By contrast, he "reserve[s] the term feeling for the experience of those changes" Descartes Error

"Feeling should be reserved for the private, mental experience of an emotion" The Feeling of what Happens

And makes clear; "all emotions generate feelings if you are awake and alert" Descartes Error

He summarises it neatly when he says "flies have emotions, although I am not suggesting they feel emotions." Looking for Spinoza

But what of that curious middle state; "a state of feeling, which can be represented nonconsciously"? He talks about how you can be distracted, but on reflection realise that you have been feeling an feeling for a while. So that, for a period, you have been feeling a feeling without being aware of it.

However, he emphasises; "the full and lasting impact of feelings requires consciousness" the Feeling of what Happens
and "consciousness must be present if feelings are to influence the subject having them beyond the immediate here and now" The Feeling of what Happens
and "feelings perform their ultimate and longer-lasting effects in the theatre of the conscious mind." The Feeling of what Happens
and “when consciousness is available, feelings have their maximum impact,” The Feeling of What Happens

By contrast with the transient impact of emotions, Feelings can have a lasting effect.

"feeling introduced a mental alert for the good or bad circumstances and prolonged the impact of emotions by affecting attention and memory lastingly " Looking for Spinoza

And so, "the human impact of all the above causes of emotion...depends on the feelings engendered by those emotions " The Feeling of what Happens

This is linked with extended consciousness since "extended consciousness is the consequence of....the ability to learn and thus retain records of myriad experiences" the Feeling of what Happens

So “the conscious component extends the reach and efficacy of the non conscious system.”

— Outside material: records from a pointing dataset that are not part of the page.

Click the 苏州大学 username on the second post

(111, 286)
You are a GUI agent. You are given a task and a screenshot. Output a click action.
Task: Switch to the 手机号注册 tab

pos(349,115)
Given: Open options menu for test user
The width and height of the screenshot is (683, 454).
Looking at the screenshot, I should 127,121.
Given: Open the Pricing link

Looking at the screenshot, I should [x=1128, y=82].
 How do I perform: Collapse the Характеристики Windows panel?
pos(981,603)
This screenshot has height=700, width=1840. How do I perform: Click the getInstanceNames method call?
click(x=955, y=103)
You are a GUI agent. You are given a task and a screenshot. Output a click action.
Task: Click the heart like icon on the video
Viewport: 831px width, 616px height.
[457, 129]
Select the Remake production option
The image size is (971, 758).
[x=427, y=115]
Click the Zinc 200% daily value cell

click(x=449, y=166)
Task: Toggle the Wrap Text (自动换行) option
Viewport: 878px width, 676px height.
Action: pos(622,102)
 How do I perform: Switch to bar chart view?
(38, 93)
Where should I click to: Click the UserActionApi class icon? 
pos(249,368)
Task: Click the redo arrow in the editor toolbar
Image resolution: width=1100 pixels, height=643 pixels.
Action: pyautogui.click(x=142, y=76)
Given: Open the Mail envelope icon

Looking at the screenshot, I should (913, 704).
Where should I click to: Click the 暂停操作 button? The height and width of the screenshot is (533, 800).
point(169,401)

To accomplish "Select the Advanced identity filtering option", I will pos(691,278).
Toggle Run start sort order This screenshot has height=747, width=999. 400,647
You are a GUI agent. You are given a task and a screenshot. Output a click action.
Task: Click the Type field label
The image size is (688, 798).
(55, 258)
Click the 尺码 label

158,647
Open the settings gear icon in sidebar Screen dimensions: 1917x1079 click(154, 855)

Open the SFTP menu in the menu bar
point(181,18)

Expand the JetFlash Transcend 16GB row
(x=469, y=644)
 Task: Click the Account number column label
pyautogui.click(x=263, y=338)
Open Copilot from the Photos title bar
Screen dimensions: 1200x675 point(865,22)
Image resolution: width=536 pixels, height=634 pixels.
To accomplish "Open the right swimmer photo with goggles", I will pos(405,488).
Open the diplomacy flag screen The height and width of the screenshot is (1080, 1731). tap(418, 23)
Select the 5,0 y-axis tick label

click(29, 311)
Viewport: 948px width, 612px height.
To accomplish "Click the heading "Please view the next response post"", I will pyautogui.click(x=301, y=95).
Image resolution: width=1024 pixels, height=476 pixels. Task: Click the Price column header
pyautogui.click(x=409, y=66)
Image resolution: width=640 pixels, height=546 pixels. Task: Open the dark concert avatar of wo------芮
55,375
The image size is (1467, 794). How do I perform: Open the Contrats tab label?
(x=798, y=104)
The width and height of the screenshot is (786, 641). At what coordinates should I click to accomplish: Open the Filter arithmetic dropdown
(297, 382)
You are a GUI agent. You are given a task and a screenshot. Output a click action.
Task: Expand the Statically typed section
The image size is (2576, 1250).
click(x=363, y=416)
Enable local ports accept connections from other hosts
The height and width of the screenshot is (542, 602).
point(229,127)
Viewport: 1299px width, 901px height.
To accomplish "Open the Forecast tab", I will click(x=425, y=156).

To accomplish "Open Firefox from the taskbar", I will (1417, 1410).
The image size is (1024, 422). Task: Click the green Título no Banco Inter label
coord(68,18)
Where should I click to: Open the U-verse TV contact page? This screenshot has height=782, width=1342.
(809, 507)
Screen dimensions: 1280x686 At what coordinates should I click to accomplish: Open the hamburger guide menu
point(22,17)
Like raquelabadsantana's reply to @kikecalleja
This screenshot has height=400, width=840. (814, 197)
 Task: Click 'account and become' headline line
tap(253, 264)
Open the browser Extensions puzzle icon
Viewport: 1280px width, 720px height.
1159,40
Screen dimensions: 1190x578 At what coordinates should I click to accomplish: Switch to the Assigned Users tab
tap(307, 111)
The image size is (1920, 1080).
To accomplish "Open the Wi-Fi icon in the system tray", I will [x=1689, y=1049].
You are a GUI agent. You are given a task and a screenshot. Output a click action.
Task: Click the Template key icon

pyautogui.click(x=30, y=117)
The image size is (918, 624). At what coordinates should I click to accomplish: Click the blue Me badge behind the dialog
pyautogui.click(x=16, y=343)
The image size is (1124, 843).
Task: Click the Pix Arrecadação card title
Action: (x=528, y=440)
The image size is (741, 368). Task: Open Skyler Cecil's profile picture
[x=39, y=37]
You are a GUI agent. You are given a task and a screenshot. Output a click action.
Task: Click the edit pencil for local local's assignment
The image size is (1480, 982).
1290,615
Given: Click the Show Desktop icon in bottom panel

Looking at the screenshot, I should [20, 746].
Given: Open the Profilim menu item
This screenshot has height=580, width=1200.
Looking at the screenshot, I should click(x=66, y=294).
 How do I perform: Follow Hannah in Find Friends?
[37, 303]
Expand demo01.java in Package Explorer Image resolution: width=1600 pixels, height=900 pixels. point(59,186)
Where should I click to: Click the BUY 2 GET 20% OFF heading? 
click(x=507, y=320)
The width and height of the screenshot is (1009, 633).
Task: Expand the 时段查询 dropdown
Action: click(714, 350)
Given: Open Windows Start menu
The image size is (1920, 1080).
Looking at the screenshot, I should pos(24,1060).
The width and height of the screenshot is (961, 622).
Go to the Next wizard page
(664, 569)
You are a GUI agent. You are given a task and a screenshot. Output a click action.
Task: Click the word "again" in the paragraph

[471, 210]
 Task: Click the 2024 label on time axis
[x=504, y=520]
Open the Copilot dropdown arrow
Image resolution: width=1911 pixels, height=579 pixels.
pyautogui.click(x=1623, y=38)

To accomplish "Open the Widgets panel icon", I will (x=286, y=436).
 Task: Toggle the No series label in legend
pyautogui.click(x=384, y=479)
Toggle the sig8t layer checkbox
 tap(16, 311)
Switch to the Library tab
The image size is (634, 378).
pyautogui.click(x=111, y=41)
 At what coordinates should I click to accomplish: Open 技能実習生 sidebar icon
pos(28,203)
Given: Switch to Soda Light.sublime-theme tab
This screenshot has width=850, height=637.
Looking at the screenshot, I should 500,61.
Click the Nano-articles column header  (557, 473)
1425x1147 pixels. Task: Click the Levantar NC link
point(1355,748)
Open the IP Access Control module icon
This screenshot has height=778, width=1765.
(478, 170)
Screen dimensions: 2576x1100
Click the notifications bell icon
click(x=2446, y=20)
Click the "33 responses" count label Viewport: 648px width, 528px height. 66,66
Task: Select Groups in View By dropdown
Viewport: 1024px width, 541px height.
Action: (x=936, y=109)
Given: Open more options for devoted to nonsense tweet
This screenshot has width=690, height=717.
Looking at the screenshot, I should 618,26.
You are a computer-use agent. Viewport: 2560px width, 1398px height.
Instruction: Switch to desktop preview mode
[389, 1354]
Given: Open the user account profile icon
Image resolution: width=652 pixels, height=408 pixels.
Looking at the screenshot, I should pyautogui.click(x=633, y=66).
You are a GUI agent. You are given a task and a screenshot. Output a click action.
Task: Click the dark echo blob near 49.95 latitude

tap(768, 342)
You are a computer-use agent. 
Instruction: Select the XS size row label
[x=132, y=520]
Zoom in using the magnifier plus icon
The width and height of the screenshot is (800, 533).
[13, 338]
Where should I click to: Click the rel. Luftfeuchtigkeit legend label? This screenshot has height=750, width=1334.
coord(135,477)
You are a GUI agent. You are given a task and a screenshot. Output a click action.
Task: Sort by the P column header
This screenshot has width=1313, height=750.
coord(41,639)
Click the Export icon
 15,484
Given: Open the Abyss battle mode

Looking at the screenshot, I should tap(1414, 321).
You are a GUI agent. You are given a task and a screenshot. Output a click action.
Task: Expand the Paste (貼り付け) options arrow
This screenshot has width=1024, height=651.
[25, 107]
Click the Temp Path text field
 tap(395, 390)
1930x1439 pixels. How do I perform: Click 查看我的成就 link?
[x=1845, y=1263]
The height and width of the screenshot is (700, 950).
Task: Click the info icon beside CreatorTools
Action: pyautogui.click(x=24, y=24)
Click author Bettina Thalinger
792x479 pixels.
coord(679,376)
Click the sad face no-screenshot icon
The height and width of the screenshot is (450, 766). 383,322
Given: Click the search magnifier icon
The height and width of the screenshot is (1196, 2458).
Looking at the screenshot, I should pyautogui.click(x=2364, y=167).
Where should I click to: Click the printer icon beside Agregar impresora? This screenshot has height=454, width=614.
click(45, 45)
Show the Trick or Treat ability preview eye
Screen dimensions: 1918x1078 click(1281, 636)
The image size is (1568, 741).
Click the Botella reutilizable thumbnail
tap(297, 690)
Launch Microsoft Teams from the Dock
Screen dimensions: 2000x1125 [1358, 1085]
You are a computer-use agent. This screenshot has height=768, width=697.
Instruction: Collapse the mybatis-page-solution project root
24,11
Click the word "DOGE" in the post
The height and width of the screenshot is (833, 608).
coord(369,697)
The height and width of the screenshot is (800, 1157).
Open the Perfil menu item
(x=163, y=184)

My summary, then, is that emotions are about changes in the body state, are related to core conciousness, and are transient. But if you are conscious, awake and alert, these emotions will generate feelings. and when these feelings are felt in the conscious mind, they can have their maximum impact and a lasting effect.

So, whenever Heath discusses Damasio and lumps together emotion and feelings, you can be pretty sure he's gone off the rails.

when Heath writes "The definition adopted in this paper uses emotion to signify any stimulation of the feelings, at any level," you know he is heading for trouble.

and when Heath writes "Damasio is saying that if people don’t pay attention then emotions run riot and rule their subsequent behaviour" it highlights just how fundamentally he has misunderstood Damasio's books. (I'm reminded of that great bit of dialogue in A Fish Called Wanda:
Otto: Apes don't read philosophy. Wanda: Yes they do, Otto, they just don't understand it! )

Does the distinction between emotions and feelings matter?
Yes. Because there is almost always a gap between being exposed to an ad and buying a brand. So for advertising to stimulate an emotion of which we are not conscious, its effect will be limited to the time we are exposed to the ad. It is only when these emotions generate conscious feelings that they stand a chance of influencing us later when we are purchasing.

1 comment:

Robert Shaw said...

Your reading of Damasio and mine are similar and it would appear that Robert Heath has misunderstood Damasio. The more interesting aspect of Damasio's work is to understand how behaviour (e.g. buying or consuming) is linked to emotions, feelings and thoughts. At first sight Damasio's "somatic marker" idea looks like a good candidate - a gut feeling that is conjured up by stimuli (e.g. brand identity) that interferes with the rational decision process.

What is unclear is how market research can obtain knowledge of these somatic markers. We aren't conscious of them. Any thoughts on this?